Nel 1916, dopo un viaggio a Pietroburgo essa rafforzò la sua amicizia con Osip Mandel’stam, che però si innamorò di lei, seguendola a Aleksandrov, per poi allontanarsi improvvisamente. La primavera del 1916 rimase famosa nel campo della letteratura per i versi fra Mandel’stam e la Cvetaeva.
A venticinque anni la poetessa rimase sola con due figlie a Mosca, dove si stava verificando una tremenda carestia. Nel maggio del 1922 essa emigrò e si recò a Praga passando da Berlino, dove vita letteraria era molto vivace, favorendo nuove possibilità lavorative.
A Praga essa visse con suo marito dal 1922 al 1925. Sfortunatamente, diversi fattori portarono la Cvetaeva ad un graduale isolamento, fino ad arrivare all’emarginazione. Uno di questi fattori fu dettato dal fatto che Efron, suo marito, iniziò a collaborare per la GPU. Così egli dovette nascondersi in Spagna, da dove ripartì per raggiungere la Russia. Marina Cvetaeva non sapeva niente di tutto ciò, continuando a credere che il marito non potesse essere un assassino.

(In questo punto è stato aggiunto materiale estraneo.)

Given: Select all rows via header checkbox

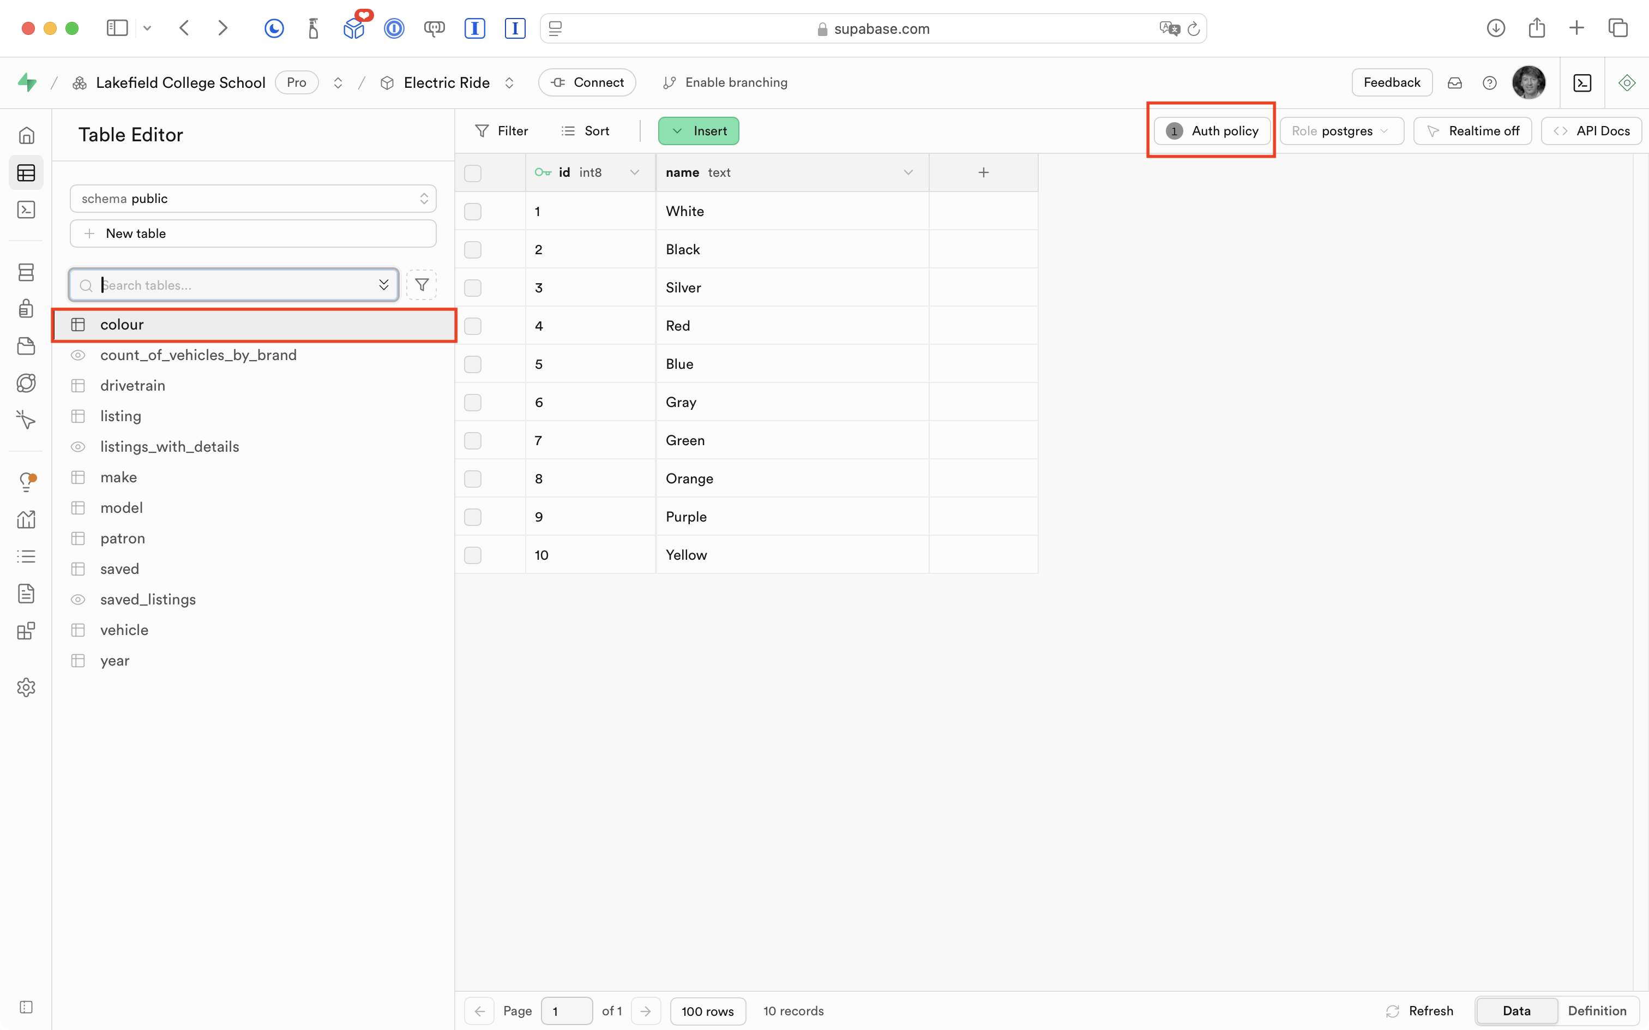Looking at the screenshot, I should (x=473, y=173).
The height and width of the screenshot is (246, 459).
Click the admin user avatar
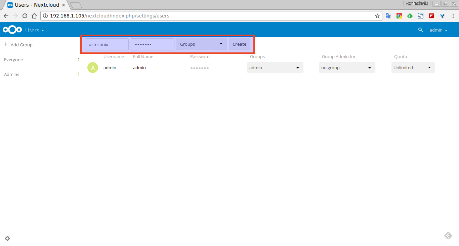tap(93, 68)
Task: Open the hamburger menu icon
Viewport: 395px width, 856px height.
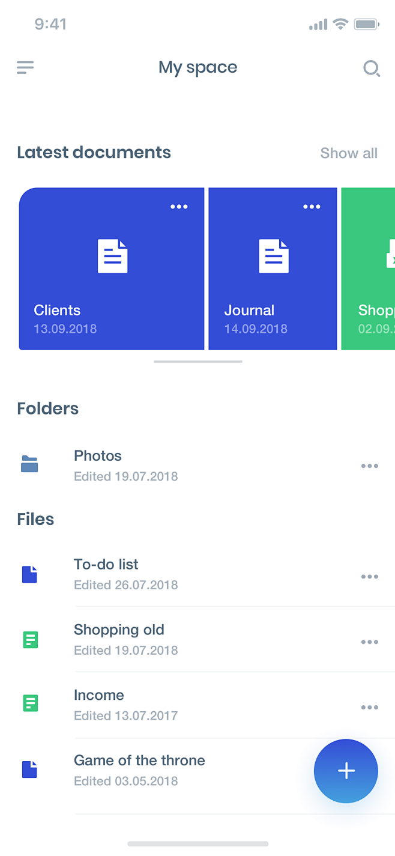Action: (x=25, y=67)
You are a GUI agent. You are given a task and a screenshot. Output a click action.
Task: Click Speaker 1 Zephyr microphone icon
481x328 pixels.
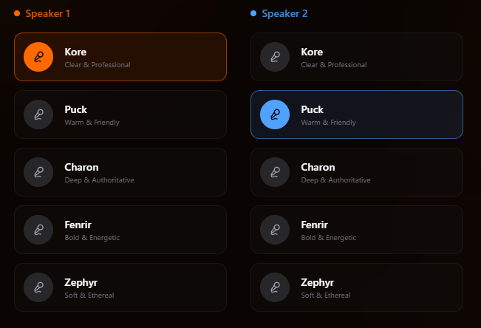[38, 287]
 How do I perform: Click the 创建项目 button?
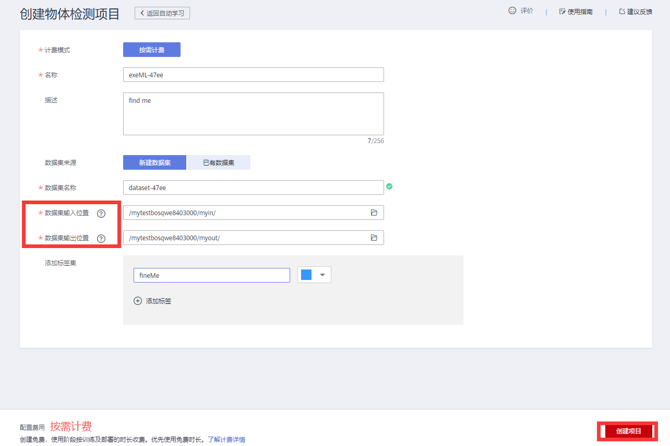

La Cvetaeva decise infine di tornare in Russia, dove non c’era per lei più possibilità di lavorare. Anche se ricevette omaggi da parte di alcuni dei suoi vecchi amici, come ad esempio Krucenich, la poetessa venne allontanata da ogni circolo letterario, poiché essa era vista come una traditrice del partito, un’emigrata. Essa venne spedita a Golicyno e in seguito ad Elabuga, dove visse in completa solitudine.
Il 31 agosto 1941, Marina Cvetaeva salì su una sedia e si impiccò. Lasciò un biglietto, scomparso negli archivi della milizia. Nessuno andò al funerale e nessuno seppe il luogo dove venne sepolta.
Le sue poesie uniscono un uso tradizionale della lingua ad un modo di fare eccentrico ed esuberante. Essa risentì l’influenza di Majakovskij, Pasternak e di Puškin.
La poetessa, che divenne celebre molto tempo dopo la sua morte, lascia un’eredità indiscussa soprattutto per quanto riguarda la visione personale che essa aveva dell’amore. Difatti, essa vedeva l’amore come lontananza, libertà e fedeltà dell’anima. Questa frase lo testimonia: “Voglio leggerezza, libertà, comprensione – non trattenere nessuno e che nessuno mi trattenga”.
Cosa può insegnarci Marina Cvetaeva attraverso le sue poesie? Sicuramente una visione del mondo e dell’amore differente da quella a cui siamo abituati normalmente. Essa visse infatti con il suo carettere ribelle in una Russia tradizionale, poco aperta a visioni alternative.